#### Verilen metin:
----------

Günlerce yüzdüm. Sadece denizde de değil; kendi iç sularımda, kan damarlarımda, zihnimin çoktan yatağı değişmiş ırmaklarında uzun uzun yüzdüm. Anılarımda, geçmişimde, kısmen geleceğimde kulaç atıyordum. Zamanla çok ama çok uzun yıllardır hissetmediğim bedenimi farkettim. Bacaklarımı, saçlarımı, suya olan derin ihtiyacımı. Sanki nicedir alev alev yanıyordum da sonunda suya atlamayı akıl etmiştim. 

Önceleri hiç his yoktu. Beton gibiydi zihnim. Betondan beterdi kalbim. Elbette biliyordum bütün bunlar travma tepkisiydi ama inadım inattı, her sabah ama her sabah aynı inançla ve sıfır beklentiyle* girdim suya. Çözülecektim, çözülmeliydim. Kendimi vaftiz eder gibi, abdest alırcasına, günahlarımı kıçımı ısıran balıkların kuyruğuna bağlar gibi, suyun içinde değil, onun parçası olarak yüzdüm. Bu arada şaka değil, durduğum an üst bacağımdan veya popomdan ısırık alan balıklar vardı, ilerleyen günlerde onlara personal trainer dedim!

Ben böyle ne yaptığını bilmez, sorgulamaz halde kendime sabah ritüeli hediye ettiğimde inanmayacaksınız ama o ritüele ruhsal ailem de katıldı. Süper Prenses ve Ardınç'la da yüzdüm. Hatta Hande ile... Birşeyler oluyordu, değişiyordum, hissediyordum. Beklentisizliğin dibindeydim, s..timin hayatı leş gibiydi ama ben en saf halime adım adım yaklaşıyordum.

Ağlayarak yüzdüm. Gülerek, hatırlayarak, dans ederek. Klasik tabloları canlandırarak daha da inanılmazı kendi bedenime abayı yakarak yüzdüm. Ruhumun bu bedeni bırakmaya nasıl istekli ve yenisine ne kadar iştahlı olduğunu bana su öğretti. Bacaklarımın ve kollarımın güzelliğini görmek için tek yapmam gereken suya girmekmiş! 

Tapınağımı bulmuş, mumları yakmaya  bir işaret bekliyordum. Geldi. Bir sabah güneş doğmadan suya girdim; güneşten önce, tüm geçmişten sonra.

----------

#### Kaynak veriler:
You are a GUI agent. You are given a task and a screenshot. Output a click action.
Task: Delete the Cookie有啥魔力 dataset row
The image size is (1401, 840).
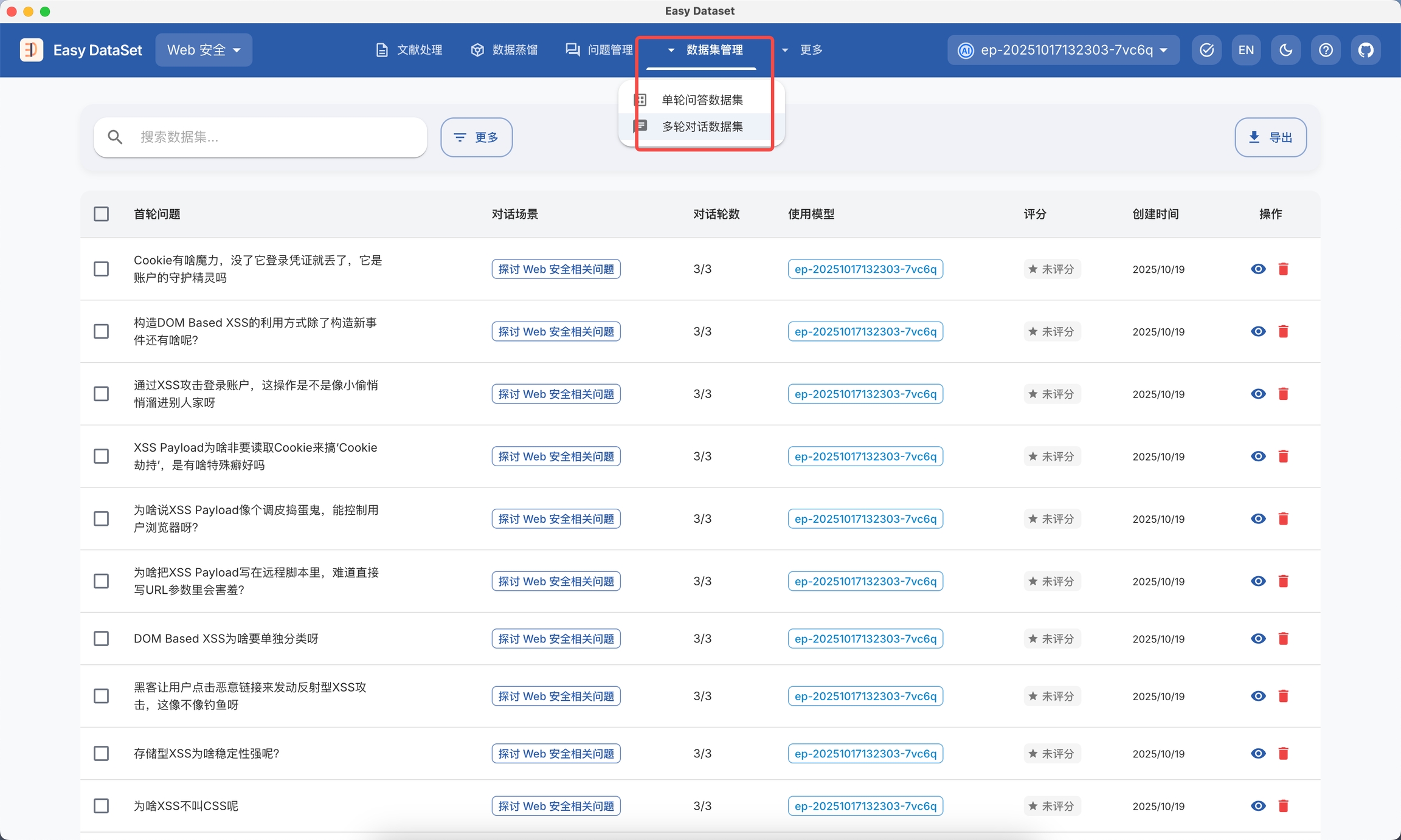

----------

#### Yapmanız gereken:
Verilen metinde anlatıcı denizdeki balıklara neden "personal trainer" demeye başlamıştır? Bir ila üç cümleyle açıklayın. Yukarıdaki materyale ihtiyaç yoktur.

#### Eksiksiz yanıt:
Anlatıcı suda durduğu anda bazı balıklar onu üst bacağından veya popo bölgesinden ısırıyordu. Bu yüzden ilerleyen günlerde onlara "personal trainer" demeye başladı.